━━━ Input data

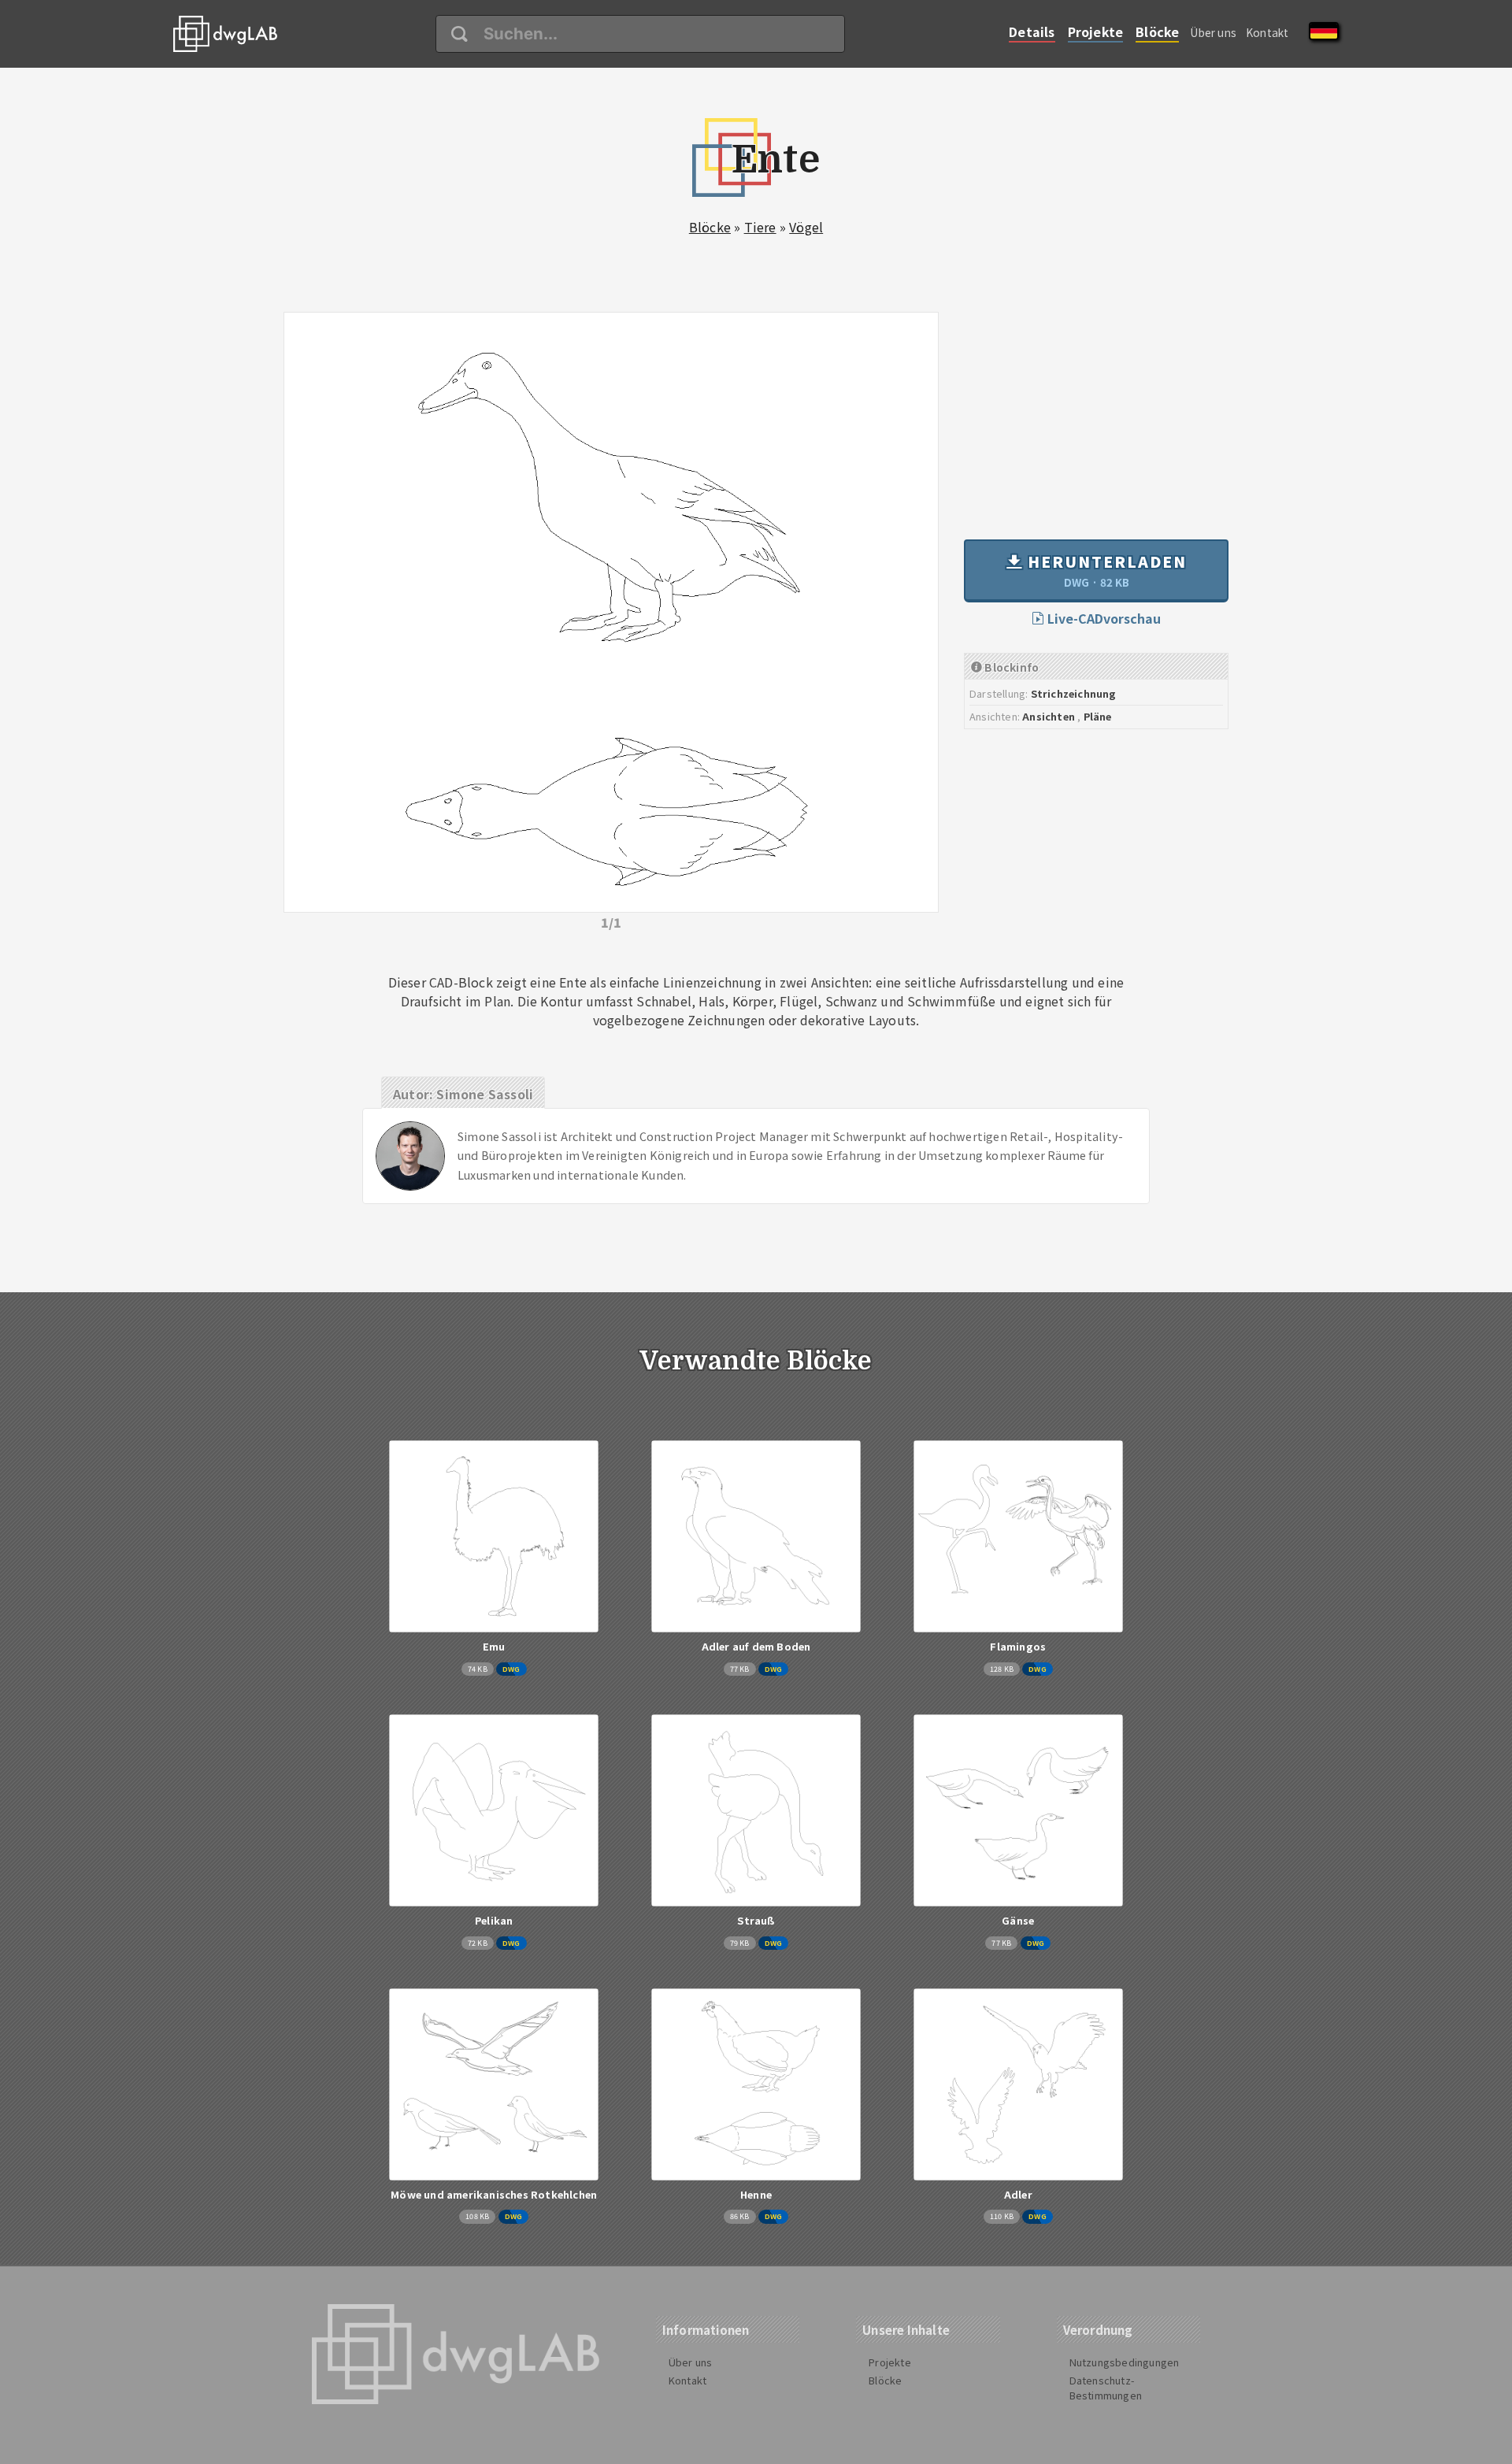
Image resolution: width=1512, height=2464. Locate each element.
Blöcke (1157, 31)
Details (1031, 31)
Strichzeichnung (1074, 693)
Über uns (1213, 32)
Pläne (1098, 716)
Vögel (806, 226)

━━━━━━
━━━ Input data

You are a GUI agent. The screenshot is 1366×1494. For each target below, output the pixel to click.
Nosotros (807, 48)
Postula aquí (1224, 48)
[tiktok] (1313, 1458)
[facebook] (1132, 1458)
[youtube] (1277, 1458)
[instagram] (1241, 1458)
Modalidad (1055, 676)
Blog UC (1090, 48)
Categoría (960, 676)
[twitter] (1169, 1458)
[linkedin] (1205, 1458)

━━━━━━

Prompt: Copy out, exactly and alone, the lines of the entries above between the ones holding "Image resolution: width=1512, height=2464." and "Vögel (806, 226)", inclusive.

Output for this task:
Image resolution: width=1512, height=2464. Locate each element.
Blöcke (1157, 31)
Details (1031, 31)
Strichzeichnung (1074, 693)
Über uns (1213, 32)
Pläne (1098, 716)
Vögel (806, 226)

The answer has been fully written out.